Towards Deep Learning for Predicting Microbial Fuel Cell Energy Output
One of the biggest challenges to wider adoption of environmental sensing networks is the lack of ubiquitous power infrastructure. You can’t just plug electronics into the dirt… but what if you could? Our work, “Towards Deep Learning for Predicting Microbial Fuel Cell Energy Output”, which was accepted to ACM COMPASS 2024, progresses this vision by creating a deep learning model that takes in environmental data (like soil moisture, temperature, and electrical conductivity), and outputs a prediction of how much energy the soil battery will produce for a future time horizon.
Abstract:
Soil microbial fuel cells (SMFCs) are an emerging technology which offer clean and renewable energy in environments where more traditional power sources, such as chemical batteries or solar, are not suitable.
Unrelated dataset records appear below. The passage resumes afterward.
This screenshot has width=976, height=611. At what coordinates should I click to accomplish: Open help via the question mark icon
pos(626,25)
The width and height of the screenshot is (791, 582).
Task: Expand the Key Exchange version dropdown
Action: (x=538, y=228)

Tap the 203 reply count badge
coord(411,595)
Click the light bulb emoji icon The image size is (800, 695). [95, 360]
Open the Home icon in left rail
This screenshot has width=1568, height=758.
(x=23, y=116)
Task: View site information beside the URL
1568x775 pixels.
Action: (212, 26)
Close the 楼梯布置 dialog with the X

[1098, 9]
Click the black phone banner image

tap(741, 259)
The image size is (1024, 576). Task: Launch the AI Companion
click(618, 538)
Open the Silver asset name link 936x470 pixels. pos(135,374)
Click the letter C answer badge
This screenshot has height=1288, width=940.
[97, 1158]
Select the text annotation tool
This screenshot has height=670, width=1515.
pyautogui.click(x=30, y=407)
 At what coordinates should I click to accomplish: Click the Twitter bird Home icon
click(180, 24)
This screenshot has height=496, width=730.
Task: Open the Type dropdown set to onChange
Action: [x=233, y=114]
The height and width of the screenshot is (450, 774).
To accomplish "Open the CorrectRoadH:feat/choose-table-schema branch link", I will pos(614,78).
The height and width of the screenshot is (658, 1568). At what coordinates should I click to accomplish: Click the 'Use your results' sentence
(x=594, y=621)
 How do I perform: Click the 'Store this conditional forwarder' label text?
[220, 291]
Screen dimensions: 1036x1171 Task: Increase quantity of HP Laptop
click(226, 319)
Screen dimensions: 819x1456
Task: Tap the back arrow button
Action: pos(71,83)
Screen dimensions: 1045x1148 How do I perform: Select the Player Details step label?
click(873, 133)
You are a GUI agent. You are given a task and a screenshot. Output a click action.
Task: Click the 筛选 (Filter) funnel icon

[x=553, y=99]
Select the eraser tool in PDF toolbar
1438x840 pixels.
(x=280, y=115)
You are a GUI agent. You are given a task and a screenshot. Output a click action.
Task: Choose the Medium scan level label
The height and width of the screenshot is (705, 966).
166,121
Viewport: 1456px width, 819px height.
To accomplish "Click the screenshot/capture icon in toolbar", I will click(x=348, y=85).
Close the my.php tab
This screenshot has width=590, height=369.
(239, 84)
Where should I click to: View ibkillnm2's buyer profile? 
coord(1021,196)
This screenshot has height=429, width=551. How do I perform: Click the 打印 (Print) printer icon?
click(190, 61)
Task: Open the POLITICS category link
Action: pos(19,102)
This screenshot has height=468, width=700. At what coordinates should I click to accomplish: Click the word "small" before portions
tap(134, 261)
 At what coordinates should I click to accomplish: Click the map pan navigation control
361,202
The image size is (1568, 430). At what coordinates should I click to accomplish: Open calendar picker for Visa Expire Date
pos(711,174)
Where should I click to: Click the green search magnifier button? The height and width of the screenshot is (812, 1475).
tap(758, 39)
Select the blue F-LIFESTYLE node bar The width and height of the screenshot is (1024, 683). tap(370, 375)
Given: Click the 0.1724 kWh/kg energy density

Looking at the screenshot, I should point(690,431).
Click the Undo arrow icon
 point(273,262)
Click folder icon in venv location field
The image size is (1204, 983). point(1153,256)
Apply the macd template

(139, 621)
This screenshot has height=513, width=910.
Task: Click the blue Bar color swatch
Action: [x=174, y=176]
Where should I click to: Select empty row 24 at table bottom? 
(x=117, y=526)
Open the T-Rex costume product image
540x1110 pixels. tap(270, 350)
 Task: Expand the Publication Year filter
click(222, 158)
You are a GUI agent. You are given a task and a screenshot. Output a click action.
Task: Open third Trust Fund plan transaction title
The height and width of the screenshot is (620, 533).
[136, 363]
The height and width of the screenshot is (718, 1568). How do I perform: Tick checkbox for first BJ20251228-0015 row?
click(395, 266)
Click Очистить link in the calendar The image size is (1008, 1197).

With further development, SMFCs show great promise for use in robust and affordable outdoor sensor networks, particularly for farmers. One of the greatest challenges in the development of this technology is understanding and predicting the fluctuations of SMFC energy generation, as the electro-generative process is not yet fully understood. Very little work currently exists attempting to model and predict the relationship between soil conditions and SMFC energy generation, and we are the first to use machine learning to do so. In this paper, we train Long Short Term Memory (LSTM) models to predict the future energy generation of SMFCs across timescales ranging from 3 minutes to 1 hour, with results ranging from 2.33% to 5.71% MAPE for median voltage prediction. For each timescale, we use quantile regression to obtain point estimates and to establish bounds on the uncertainty of these estimates. When comparing the median predicted vs. actual values for the total energy generated during the testing period, the magnitude of prediction errors ranged from 2.29% to 16.05%. To demonstrate the real-world utility of this research, we also simulate how the models could be used in an automated environment where SMFC-powered devices shut down and activate intermittently to preserve charge, with promising initial results. Our deep learning-based prediction and simulation framework would allow a fully automated SMFC-powered device to achieve a median 100+% increase in successful operations, compared to a naive model that schedules operations based on the average voltage generated in the past.